--- begin The data ---

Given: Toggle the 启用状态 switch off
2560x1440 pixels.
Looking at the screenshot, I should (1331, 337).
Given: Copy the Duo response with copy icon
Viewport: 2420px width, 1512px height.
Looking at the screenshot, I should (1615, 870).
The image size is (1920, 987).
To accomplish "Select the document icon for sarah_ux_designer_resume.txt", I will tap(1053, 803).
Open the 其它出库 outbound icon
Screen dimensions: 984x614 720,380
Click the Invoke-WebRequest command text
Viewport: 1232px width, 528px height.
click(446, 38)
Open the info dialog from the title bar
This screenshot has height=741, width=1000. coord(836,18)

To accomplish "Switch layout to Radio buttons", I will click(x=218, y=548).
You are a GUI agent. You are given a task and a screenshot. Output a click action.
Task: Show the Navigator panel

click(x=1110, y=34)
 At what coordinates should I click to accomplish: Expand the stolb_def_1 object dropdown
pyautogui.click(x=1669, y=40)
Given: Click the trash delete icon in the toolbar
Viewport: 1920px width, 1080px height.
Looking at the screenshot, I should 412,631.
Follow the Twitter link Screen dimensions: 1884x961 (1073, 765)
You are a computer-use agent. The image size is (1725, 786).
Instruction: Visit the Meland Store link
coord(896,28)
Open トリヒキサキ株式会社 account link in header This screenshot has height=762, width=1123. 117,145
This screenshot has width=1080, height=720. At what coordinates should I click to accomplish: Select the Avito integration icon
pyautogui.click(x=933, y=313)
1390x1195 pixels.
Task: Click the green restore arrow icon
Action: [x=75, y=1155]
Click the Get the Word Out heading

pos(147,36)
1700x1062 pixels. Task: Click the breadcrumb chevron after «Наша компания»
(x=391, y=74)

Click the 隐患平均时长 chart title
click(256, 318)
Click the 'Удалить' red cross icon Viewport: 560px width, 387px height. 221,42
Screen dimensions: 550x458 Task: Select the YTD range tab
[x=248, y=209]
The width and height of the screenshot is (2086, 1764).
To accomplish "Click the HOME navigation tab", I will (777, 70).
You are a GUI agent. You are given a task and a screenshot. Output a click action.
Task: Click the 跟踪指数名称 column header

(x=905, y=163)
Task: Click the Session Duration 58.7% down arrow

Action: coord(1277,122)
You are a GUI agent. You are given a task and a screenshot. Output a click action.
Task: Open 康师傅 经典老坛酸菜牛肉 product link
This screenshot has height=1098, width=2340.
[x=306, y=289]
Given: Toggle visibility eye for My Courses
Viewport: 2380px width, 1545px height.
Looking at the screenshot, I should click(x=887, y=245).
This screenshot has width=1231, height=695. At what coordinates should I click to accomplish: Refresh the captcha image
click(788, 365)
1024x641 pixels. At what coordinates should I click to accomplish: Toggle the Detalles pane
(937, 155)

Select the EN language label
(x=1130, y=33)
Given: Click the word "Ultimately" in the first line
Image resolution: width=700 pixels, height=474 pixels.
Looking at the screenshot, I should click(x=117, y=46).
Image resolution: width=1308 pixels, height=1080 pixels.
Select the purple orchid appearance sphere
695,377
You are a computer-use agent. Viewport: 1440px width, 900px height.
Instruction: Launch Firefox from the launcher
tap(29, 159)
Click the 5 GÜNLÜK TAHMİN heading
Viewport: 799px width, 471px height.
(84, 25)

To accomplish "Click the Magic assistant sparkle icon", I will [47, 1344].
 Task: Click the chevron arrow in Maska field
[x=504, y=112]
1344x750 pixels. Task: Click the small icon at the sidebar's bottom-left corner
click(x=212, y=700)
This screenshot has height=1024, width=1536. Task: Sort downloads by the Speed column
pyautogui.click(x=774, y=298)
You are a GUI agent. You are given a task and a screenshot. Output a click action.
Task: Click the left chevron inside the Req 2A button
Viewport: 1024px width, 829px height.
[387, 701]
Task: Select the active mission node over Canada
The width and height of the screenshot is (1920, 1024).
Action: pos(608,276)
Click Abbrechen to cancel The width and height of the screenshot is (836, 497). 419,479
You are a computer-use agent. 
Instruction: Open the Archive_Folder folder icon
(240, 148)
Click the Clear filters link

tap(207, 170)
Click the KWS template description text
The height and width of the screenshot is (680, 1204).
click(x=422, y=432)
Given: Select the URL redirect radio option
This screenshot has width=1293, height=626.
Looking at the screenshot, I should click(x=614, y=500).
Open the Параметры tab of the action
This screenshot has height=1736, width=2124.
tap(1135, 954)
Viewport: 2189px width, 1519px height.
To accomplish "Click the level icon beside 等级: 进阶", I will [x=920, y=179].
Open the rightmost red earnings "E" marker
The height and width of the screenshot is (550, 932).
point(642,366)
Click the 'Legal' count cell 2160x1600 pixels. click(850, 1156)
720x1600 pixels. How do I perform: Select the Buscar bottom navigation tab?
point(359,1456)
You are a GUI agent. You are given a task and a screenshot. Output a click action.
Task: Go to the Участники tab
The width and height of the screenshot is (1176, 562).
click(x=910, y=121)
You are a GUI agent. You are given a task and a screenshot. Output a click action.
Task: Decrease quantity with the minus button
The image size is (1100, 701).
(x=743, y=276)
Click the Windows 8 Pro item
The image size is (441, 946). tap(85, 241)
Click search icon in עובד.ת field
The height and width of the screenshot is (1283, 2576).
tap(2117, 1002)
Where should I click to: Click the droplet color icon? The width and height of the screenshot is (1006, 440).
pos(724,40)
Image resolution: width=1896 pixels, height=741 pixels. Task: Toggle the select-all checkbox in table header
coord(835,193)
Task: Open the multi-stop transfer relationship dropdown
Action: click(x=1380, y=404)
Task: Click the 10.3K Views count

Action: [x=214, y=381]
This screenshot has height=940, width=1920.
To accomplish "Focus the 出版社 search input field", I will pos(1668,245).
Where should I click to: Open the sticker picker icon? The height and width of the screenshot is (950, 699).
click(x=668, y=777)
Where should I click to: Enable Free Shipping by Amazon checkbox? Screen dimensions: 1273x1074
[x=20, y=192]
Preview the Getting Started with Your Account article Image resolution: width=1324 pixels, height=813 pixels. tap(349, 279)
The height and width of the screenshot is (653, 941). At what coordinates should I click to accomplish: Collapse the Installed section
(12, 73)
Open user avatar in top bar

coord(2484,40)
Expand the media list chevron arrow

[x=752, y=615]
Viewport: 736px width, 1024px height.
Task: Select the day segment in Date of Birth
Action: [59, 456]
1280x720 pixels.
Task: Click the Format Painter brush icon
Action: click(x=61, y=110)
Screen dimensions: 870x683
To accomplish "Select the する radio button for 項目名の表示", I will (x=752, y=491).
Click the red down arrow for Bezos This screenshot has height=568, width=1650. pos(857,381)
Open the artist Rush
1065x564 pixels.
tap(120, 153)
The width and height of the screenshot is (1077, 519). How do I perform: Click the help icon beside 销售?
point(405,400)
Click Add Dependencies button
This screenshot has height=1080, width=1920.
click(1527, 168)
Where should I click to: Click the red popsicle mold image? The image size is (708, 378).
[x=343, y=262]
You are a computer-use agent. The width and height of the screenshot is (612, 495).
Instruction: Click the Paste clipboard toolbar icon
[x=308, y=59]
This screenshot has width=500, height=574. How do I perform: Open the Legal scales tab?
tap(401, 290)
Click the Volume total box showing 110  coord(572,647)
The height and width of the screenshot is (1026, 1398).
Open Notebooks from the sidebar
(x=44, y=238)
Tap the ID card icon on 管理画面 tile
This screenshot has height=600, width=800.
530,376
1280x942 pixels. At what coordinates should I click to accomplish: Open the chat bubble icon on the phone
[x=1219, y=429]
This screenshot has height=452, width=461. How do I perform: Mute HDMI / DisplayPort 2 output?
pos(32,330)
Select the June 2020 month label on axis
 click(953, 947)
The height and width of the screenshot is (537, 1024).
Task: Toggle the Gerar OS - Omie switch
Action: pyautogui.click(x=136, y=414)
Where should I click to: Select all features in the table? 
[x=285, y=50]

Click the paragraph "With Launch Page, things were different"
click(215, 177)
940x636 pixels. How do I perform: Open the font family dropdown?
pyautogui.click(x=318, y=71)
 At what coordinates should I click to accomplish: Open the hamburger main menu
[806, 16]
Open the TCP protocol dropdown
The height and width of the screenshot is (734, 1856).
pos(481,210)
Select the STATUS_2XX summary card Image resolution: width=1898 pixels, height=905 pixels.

--- end The data ---

--- Exercise goal ---
Please arrange the entries from the line containing "The image size is (1920, 987)." through the line containing "will click(x=218, y=548)." as a numbered list, omitting blank lines.

--- Exercise result ---
1. The image size is (1920, 987).
2. To accomplish "Select the document icon for sarah_ux_designer_resume.txt", I will tap(1053, 803).
3. Open the 其它出库 outbound icon
4. Screen dimensions: 984x614 720,380
5. Click the Invoke-WebRequest command text
6. Viewport: 1232px width, 528px height.
7. click(446, 38)
8. Open the info dialog from the title bar
9. This screenshot has height=741, width=1000. coord(836,18)
10. To accomplish "Switch layout to Radio buttons", I will click(x=218, y=548).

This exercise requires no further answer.